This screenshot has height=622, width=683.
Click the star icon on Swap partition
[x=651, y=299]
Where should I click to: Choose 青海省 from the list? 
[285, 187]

——

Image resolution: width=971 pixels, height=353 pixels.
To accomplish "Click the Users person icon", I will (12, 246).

——

**Work instructions**
Once you have identified the lines above that contain "width", copy each of them.

**Answer section**
This screenshot has height=622, width=683.
Image resolution: width=971 pixels, height=353 pixels.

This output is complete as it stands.